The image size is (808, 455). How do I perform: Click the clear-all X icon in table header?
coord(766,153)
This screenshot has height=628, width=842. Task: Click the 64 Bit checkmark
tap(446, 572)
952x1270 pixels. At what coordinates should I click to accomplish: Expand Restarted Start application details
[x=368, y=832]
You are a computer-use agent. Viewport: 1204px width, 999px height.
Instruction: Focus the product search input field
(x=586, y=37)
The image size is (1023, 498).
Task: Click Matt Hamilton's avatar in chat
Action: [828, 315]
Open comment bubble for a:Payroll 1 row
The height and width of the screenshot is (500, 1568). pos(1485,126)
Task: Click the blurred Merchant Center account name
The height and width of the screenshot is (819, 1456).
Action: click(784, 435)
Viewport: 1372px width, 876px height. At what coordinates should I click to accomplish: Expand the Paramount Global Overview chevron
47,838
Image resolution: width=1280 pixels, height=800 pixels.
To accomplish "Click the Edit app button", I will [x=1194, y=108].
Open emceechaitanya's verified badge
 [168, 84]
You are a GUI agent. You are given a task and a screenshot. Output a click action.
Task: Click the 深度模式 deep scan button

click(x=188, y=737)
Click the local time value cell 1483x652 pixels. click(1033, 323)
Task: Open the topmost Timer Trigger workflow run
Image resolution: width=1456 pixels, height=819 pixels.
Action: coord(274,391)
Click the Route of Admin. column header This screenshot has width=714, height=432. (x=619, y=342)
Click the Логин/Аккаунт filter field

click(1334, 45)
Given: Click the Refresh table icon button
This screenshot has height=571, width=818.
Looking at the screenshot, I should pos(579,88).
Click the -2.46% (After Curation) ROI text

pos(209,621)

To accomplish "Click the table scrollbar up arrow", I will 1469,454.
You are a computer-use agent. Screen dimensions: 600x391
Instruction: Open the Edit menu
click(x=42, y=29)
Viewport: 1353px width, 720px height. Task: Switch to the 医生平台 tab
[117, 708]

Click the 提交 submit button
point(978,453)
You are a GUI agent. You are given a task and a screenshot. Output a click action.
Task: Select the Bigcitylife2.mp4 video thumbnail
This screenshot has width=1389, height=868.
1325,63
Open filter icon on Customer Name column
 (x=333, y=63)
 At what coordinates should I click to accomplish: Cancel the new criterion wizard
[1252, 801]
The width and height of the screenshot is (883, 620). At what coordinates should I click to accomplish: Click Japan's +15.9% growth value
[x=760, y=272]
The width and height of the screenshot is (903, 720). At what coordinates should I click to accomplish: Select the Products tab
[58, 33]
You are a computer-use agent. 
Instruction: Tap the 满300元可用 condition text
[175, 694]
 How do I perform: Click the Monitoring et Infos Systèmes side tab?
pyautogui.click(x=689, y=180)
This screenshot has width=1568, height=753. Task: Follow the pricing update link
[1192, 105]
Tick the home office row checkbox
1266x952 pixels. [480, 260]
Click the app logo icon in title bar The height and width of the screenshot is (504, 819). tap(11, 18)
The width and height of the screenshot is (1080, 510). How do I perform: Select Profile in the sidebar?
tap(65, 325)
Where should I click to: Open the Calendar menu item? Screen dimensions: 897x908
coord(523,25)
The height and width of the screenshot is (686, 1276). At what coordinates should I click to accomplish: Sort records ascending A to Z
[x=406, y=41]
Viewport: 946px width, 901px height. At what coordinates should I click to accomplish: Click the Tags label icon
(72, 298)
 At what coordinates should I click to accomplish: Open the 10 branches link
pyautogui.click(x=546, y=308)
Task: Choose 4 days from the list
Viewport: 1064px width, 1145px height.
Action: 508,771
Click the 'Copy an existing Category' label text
──────
**WRITTEN PROBLEM**: Transcribe the entries between the lines holding "Open emceechaitanya's verified badge" and "point(978,453)", inclusive, keeping every line identical.

**TASK ANSWER**:
Open emceechaitanya's verified badge
 [168, 84]
You are a GUI agent. You are given a task and a screenshot. Output a click action.
Task: Click the 深度模式 deep scan button

click(x=188, y=737)
Click the local time value cell 1483x652 pixels. click(1033, 323)
Task: Open the topmost Timer Trigger workflow run
Image resolution: width=1456 pixels, height=819 pixels.
Action: coord(274,391)
Click the Route of Admin. column header This screenshot has width=714, height=432. (x=619, y=342)
Click the Логин/Аккаунт filter field

click(1334, 45)
Given: Click the Refresh table icon button
This screenshot has height=571, width=818.
Looking at the screenshot, I should pos(579,88).
Click the -2.46% (After Curation) ROI text

pos(209,621)

To accomplish "Click the table scrollbar up arrow", I will 1469,454.
You are a computer-use agent. Screen dimensions: 600x391
Instruction: Open the Edit menu
click(x=42, y=29)
Viewport: 1353px width, 720px height. Task: Switch to the 医生平台 tab
[117, 708]

Click the 提交 submit button
point(978,453)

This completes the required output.